Data under study »
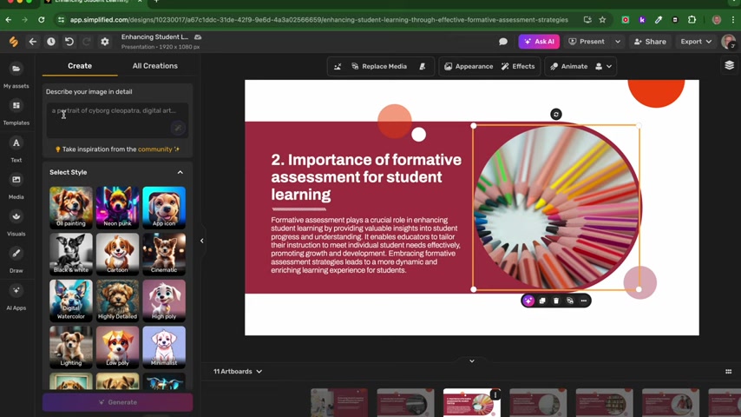The height and width of the screenshot is (417, 741).
Task: Open artboard grid view
Action: coord(728,372)
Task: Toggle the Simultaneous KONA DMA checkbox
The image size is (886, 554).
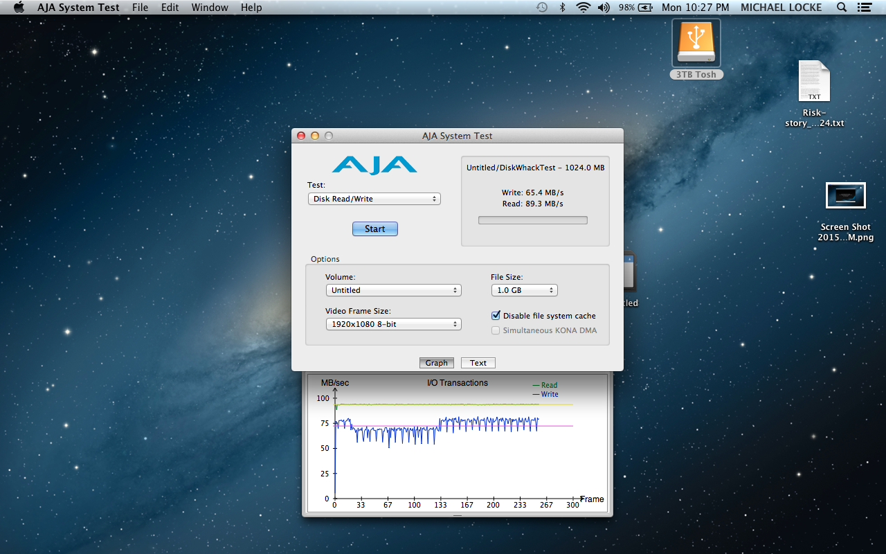Action: tap(496, 330)
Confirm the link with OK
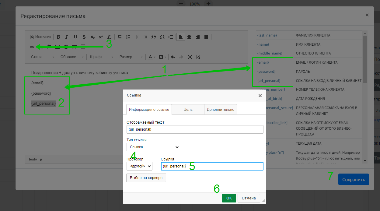Screen dimensions: 380x211 tap(229, 198)
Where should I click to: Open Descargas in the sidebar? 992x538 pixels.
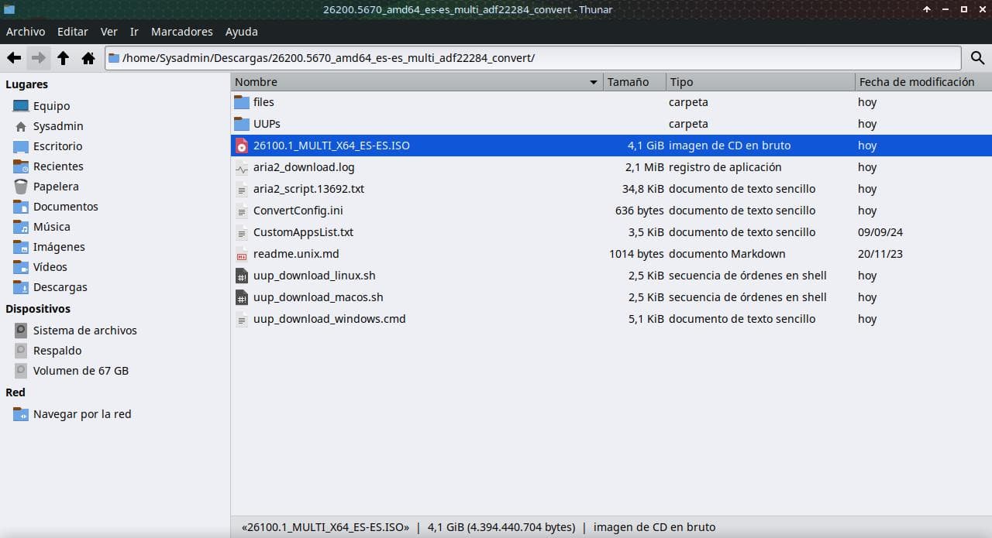coord(60,287)
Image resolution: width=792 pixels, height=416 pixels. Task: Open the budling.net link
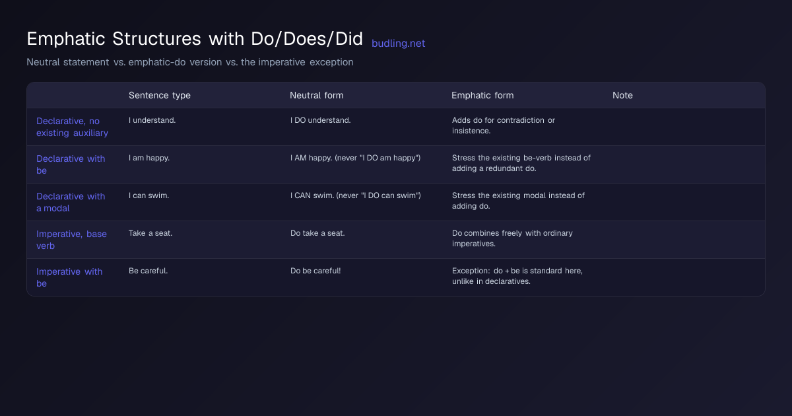pos(398,44)
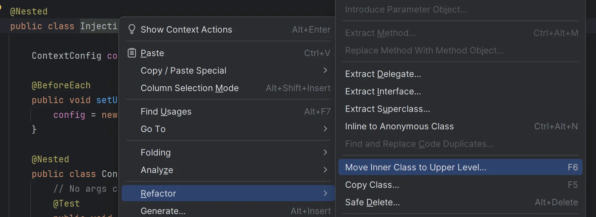
Task: Click the @BeforeEach annotation in editor
Action: [61, 85]
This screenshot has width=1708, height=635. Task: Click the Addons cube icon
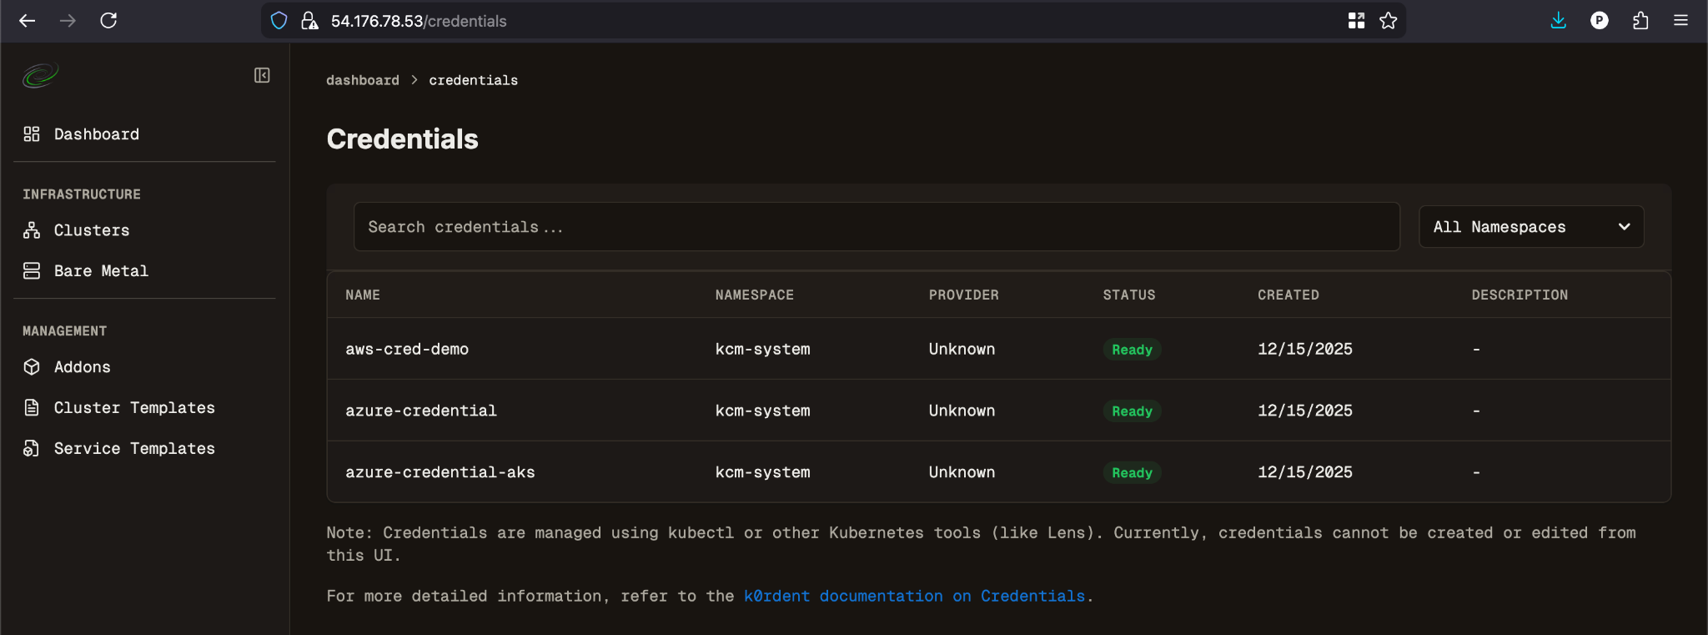(x=32, y=367)
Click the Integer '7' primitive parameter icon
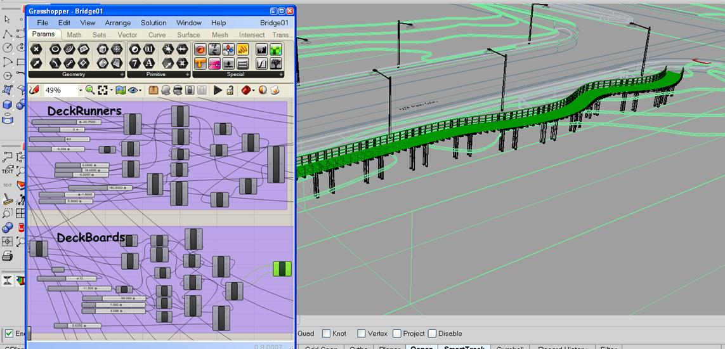The image size is (725, 349). click(x=135, y=63)
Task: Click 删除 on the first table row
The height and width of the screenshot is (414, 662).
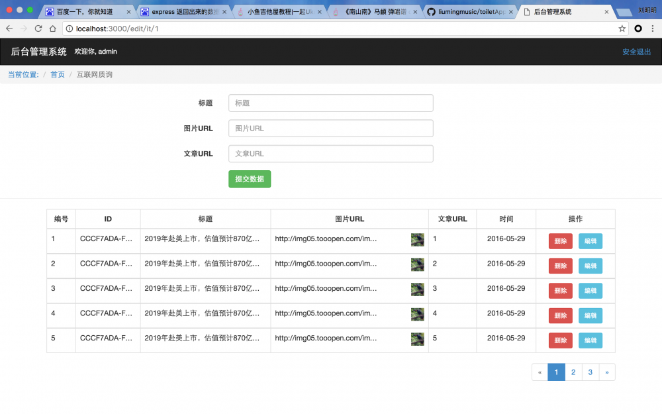Action: (560, 240)
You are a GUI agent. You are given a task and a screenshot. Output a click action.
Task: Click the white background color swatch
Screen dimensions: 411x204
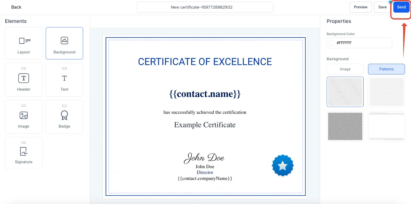click(x=332, y=43)
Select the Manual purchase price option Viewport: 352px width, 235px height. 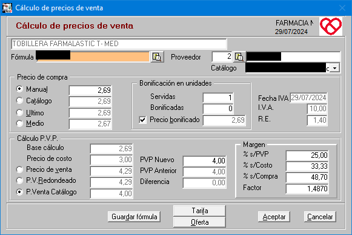tap(19, 89)
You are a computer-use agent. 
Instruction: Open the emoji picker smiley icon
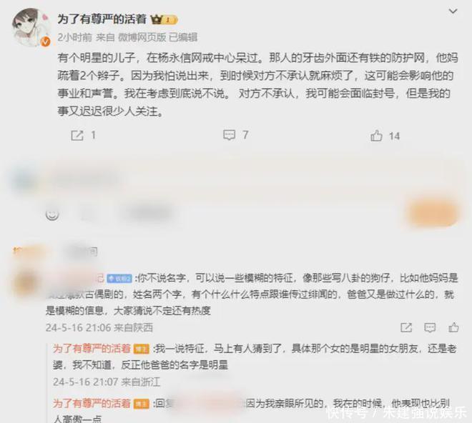52,215
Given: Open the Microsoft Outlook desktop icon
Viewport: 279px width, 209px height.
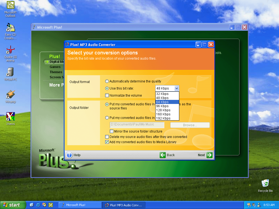Looking at the screenshot, I should (10, 5).
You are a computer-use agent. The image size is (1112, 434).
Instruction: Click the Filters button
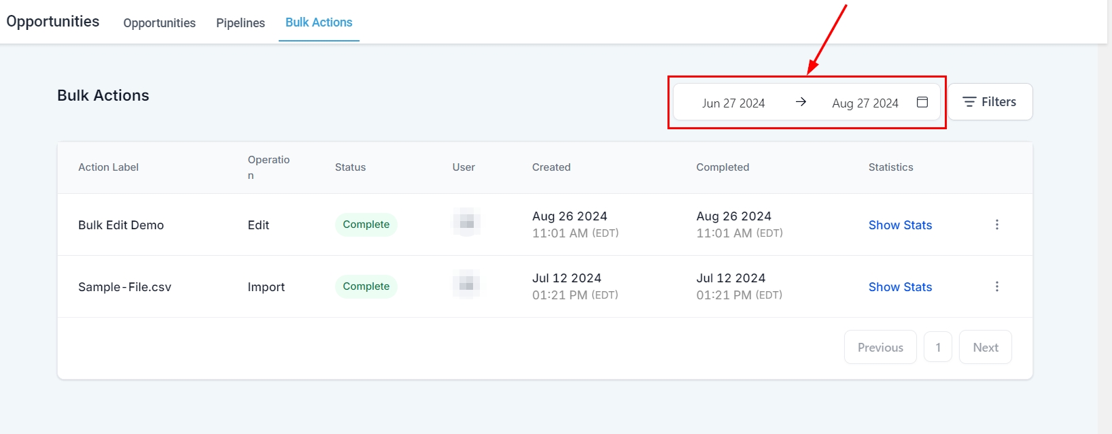990,102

Work item »
Find the word "agent" in the material, then list each line that holds it.

Expected answer »
You are a GUI agent. You are given a task and a screenshot. Output a click action.
You are a computer-use agent. 
You are a computer-use agent. The image size is (1112, 434).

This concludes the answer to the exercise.